§ **LISTED ENTRIES**
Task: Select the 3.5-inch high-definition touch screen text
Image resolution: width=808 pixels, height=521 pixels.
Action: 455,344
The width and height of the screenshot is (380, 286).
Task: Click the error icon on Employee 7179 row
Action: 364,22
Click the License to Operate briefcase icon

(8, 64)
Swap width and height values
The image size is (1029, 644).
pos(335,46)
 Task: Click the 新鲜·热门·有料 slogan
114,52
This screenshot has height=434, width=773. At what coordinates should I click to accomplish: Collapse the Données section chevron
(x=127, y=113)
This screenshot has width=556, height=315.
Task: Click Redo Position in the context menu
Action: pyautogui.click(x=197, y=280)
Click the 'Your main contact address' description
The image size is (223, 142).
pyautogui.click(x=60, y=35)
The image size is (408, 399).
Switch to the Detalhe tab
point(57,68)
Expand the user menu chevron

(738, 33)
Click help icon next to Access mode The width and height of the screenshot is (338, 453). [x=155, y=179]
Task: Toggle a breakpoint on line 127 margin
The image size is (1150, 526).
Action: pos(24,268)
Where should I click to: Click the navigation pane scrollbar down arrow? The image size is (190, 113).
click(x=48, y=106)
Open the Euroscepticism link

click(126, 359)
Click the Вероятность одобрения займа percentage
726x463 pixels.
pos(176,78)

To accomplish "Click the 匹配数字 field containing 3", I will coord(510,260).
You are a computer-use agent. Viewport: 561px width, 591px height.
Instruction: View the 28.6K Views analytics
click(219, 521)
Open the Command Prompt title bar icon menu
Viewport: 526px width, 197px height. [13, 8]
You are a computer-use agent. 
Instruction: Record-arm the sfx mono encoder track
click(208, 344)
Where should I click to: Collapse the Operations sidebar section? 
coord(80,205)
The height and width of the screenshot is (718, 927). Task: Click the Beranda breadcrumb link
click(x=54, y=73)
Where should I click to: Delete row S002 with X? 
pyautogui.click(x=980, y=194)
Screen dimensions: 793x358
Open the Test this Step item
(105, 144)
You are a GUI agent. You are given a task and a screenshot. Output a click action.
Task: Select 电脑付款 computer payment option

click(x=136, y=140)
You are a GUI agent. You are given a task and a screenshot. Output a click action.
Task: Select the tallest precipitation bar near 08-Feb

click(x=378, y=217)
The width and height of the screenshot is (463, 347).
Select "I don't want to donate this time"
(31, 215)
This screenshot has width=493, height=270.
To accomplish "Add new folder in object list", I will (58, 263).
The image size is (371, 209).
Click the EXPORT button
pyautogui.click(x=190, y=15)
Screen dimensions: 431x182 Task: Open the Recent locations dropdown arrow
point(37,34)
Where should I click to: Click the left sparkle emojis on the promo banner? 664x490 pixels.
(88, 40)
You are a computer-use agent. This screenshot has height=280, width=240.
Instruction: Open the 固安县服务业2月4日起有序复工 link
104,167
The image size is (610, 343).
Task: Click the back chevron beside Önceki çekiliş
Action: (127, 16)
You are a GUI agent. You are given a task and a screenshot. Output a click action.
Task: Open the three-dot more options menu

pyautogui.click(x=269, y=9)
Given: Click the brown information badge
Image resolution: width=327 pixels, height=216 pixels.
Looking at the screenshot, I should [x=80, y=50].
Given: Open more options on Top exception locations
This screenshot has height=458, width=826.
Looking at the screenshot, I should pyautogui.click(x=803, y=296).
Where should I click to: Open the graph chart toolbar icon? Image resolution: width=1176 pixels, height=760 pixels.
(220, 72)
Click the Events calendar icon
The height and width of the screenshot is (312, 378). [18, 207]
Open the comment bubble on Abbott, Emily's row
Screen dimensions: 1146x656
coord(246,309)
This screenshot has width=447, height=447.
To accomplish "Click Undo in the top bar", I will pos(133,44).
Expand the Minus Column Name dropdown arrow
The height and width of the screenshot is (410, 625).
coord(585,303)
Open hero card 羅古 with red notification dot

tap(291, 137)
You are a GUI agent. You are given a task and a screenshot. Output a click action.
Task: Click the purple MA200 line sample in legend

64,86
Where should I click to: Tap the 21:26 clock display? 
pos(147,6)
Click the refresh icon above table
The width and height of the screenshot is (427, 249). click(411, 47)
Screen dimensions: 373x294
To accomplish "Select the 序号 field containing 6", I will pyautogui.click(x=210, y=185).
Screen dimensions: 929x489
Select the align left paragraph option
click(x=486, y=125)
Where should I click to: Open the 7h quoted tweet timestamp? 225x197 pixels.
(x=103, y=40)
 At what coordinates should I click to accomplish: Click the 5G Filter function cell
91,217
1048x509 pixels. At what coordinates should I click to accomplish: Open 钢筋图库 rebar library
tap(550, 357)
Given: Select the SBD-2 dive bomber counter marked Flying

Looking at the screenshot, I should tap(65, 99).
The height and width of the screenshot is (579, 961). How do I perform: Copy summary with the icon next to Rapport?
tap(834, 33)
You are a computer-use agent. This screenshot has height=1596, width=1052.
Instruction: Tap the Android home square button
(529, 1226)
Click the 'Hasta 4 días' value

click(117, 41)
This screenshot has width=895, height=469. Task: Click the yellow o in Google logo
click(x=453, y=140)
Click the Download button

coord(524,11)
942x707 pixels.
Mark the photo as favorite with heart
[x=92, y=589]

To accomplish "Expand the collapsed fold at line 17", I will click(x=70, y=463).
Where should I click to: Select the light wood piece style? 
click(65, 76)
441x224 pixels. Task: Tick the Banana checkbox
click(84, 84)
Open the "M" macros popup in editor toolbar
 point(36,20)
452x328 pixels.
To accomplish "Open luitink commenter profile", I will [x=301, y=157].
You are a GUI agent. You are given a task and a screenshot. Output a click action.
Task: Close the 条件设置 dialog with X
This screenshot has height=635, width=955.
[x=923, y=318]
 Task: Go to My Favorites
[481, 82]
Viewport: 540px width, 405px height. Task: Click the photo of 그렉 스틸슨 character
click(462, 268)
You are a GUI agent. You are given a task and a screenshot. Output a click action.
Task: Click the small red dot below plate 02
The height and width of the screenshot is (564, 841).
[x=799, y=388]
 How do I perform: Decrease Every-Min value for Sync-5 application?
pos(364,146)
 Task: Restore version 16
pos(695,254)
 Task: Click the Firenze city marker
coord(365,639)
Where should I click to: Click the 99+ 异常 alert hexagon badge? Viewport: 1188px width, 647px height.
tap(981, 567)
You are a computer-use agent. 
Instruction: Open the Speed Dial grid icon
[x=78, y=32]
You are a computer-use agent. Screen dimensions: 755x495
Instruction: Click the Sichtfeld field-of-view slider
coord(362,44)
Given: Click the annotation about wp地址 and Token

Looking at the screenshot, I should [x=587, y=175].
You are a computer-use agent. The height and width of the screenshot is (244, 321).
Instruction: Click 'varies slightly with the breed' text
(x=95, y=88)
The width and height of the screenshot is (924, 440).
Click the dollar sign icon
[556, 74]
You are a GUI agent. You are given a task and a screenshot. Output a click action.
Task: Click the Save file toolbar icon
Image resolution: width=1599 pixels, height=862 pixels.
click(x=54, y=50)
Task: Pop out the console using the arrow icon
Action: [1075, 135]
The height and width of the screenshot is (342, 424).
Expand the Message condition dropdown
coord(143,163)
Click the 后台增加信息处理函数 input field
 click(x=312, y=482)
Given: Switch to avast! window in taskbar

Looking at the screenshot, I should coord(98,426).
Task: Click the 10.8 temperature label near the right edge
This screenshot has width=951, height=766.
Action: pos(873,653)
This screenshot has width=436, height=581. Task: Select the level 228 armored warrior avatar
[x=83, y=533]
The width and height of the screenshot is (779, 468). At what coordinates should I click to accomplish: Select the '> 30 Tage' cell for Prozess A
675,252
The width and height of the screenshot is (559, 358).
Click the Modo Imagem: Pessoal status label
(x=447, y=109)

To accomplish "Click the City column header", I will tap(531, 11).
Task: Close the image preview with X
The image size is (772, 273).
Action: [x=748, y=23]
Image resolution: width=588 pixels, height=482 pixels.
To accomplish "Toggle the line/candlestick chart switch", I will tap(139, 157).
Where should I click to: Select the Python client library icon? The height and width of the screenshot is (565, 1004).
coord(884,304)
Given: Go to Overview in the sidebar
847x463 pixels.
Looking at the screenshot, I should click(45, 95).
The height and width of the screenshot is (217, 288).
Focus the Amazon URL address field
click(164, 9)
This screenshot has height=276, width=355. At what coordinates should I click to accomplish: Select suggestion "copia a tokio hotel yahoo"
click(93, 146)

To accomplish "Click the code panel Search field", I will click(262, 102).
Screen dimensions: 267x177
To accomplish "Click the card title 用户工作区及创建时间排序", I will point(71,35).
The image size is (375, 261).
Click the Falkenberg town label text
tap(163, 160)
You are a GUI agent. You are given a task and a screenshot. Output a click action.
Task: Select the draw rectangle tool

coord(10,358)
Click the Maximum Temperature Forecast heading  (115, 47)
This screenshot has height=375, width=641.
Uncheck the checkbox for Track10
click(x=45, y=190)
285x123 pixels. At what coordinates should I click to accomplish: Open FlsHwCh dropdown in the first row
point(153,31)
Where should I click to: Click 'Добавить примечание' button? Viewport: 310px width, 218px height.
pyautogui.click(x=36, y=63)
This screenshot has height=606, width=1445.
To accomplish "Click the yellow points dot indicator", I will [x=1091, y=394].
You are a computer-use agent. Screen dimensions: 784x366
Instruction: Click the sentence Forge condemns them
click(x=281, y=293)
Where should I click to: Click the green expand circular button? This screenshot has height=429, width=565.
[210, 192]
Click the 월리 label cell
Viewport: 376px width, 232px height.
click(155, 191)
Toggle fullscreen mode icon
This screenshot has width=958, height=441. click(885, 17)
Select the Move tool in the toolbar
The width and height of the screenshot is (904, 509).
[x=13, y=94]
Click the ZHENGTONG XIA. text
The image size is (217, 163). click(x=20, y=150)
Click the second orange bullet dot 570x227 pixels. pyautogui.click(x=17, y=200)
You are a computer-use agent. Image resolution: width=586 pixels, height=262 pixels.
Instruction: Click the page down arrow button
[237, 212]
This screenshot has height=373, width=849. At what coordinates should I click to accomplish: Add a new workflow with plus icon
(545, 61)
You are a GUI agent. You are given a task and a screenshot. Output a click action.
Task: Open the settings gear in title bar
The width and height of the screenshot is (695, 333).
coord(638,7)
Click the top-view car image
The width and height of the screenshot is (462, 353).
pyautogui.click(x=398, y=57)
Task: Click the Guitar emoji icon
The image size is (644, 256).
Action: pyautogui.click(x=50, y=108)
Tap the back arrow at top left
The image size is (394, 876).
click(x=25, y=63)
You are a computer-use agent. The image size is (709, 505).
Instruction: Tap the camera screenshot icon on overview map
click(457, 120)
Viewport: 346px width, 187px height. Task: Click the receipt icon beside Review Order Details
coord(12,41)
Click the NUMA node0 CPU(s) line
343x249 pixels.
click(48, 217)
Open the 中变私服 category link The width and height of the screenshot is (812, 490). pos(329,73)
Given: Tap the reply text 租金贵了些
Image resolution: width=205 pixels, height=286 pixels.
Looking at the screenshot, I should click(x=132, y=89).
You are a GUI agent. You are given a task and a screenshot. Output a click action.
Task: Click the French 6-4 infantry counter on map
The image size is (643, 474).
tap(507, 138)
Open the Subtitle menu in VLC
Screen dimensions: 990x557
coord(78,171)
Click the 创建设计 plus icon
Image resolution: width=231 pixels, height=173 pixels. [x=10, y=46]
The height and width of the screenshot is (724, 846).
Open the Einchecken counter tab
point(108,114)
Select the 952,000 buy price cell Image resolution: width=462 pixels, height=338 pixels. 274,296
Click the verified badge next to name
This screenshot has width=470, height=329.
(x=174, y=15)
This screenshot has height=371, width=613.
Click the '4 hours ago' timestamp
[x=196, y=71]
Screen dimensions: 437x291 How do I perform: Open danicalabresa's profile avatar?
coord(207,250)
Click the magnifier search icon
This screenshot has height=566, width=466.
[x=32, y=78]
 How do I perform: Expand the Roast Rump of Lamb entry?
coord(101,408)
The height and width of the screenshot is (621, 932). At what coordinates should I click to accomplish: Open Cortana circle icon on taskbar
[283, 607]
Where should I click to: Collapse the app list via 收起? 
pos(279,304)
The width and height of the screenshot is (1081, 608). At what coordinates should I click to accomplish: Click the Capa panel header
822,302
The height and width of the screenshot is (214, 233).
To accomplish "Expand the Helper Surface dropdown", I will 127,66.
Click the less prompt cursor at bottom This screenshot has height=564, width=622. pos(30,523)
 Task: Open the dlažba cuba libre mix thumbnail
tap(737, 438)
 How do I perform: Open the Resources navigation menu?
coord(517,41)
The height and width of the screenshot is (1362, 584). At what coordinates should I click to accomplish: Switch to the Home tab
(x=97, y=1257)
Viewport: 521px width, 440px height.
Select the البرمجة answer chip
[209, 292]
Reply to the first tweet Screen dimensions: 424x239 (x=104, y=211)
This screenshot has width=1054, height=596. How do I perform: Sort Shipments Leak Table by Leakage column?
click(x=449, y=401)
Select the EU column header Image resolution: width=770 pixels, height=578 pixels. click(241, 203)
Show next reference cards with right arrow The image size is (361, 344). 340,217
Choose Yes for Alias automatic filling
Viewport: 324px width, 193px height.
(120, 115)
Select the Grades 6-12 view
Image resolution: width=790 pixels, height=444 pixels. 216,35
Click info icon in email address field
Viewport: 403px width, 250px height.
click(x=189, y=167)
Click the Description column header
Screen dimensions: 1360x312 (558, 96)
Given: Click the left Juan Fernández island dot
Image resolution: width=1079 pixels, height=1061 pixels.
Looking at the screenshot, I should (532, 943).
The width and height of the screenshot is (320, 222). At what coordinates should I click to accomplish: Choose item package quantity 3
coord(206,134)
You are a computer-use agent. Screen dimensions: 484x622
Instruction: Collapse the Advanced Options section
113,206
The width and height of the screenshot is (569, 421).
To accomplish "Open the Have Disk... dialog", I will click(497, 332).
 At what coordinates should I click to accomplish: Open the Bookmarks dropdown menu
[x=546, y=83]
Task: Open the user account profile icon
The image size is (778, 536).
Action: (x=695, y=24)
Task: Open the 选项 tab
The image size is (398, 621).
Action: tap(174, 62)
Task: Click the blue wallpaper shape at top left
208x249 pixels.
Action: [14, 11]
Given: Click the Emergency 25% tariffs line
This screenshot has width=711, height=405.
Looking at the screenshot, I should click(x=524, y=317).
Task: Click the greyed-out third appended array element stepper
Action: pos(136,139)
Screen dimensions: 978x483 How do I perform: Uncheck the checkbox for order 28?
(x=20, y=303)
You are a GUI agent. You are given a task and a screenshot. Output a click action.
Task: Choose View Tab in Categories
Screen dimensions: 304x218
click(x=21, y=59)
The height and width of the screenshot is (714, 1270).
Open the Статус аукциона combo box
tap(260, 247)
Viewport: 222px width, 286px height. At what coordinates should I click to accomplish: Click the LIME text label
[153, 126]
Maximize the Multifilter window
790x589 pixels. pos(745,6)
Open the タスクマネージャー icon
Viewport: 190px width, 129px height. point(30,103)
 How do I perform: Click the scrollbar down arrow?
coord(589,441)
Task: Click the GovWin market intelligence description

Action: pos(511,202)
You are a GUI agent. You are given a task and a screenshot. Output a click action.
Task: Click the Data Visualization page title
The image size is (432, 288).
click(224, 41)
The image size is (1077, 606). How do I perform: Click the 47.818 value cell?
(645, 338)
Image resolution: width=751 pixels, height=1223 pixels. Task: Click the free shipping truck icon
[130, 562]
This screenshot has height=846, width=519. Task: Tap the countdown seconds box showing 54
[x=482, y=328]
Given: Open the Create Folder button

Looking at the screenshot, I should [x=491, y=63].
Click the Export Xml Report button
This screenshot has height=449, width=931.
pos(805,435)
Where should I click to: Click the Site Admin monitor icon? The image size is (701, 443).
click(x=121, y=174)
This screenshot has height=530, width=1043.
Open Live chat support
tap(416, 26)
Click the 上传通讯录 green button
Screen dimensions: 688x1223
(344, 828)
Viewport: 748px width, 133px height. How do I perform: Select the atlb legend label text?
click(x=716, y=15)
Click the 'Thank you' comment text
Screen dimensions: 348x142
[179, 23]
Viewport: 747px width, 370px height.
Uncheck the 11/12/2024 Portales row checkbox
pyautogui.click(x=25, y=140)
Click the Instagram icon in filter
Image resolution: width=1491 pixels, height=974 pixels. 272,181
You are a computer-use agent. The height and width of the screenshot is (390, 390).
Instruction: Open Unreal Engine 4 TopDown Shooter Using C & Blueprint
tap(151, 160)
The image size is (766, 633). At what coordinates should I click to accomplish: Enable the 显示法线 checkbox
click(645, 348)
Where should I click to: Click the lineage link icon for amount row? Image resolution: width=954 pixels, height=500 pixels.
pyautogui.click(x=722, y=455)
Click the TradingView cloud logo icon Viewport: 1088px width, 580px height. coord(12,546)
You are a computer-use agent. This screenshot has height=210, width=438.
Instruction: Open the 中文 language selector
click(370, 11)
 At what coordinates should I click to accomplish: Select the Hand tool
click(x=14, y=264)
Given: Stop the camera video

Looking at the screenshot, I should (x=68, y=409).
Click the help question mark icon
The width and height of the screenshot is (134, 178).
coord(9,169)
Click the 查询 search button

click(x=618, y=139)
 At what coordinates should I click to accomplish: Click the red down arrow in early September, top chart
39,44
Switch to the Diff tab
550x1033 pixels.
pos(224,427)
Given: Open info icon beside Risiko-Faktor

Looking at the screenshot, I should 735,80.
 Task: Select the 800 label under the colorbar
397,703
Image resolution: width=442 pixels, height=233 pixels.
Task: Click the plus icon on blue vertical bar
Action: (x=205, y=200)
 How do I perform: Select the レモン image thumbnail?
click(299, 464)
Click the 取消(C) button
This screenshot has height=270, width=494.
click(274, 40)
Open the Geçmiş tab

§ **EXERCISE DIRECTIONS**
In the records above, the line with "Instruction: Click 'varies" marks the start and the line with "Task: Click the Save file toolbar icon" marks the end; copy that stretch exactly, both lines included, and nothing else.

§ **WRITTEN RESPONSE**
Instruction: Click 'varies slightly with the breed' text
(x=95, y=88)
The width and height of the screenshot is (924, 440).
Click the dollar sign icon
[556, 74]
You are a GUI agent. You are given a task and a screenshot. Output a click action.
Task: Click the Save file toolbar icon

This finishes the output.